- Directions -
Reproduce the material below verbatim, and omit the pictures from your reproduction.

..........

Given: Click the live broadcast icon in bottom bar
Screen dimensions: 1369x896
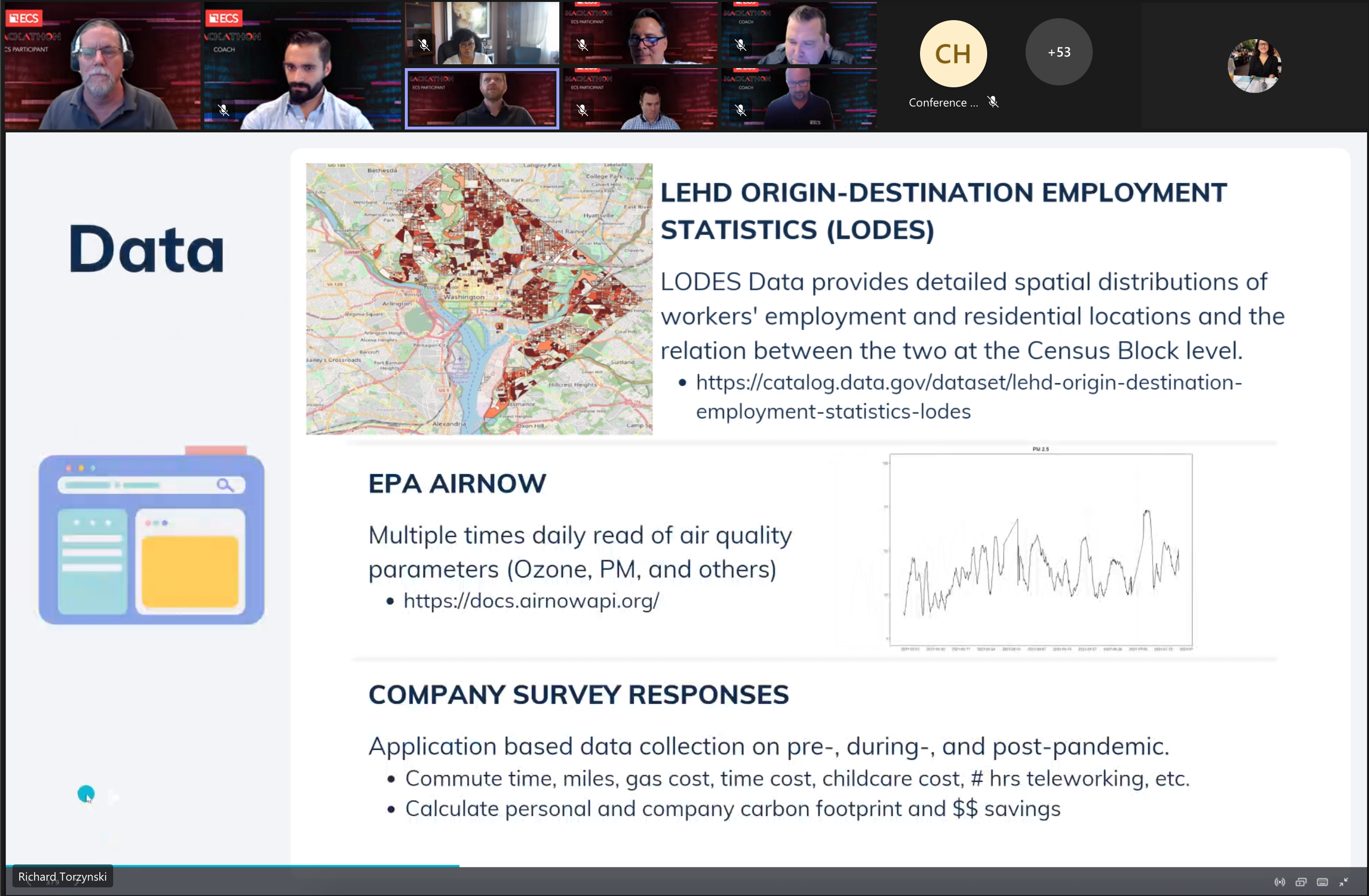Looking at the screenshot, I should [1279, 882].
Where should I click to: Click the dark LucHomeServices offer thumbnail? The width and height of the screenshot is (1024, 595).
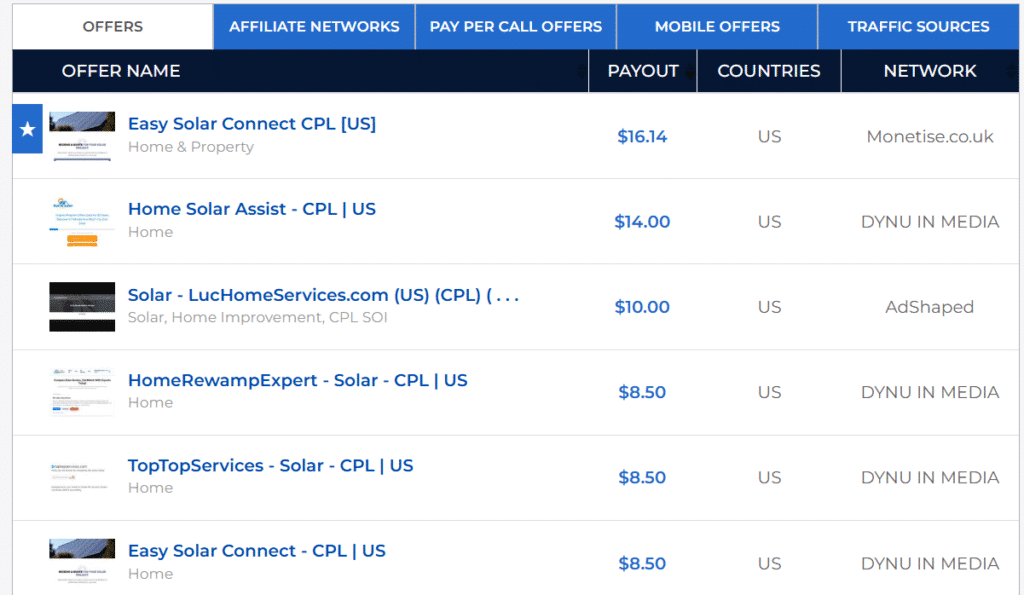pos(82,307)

..........

- Result of this exercise -
Given: Click the live broadcast icon in bottom bar
Screen dimensions: 1369x896
Looking at the screenshot, I should [1279, 882].
Where should I click to: Click the dark LucHomeServices offer thumbnail? The width and height of the screenshot is (1024, 595).
pos(82,307)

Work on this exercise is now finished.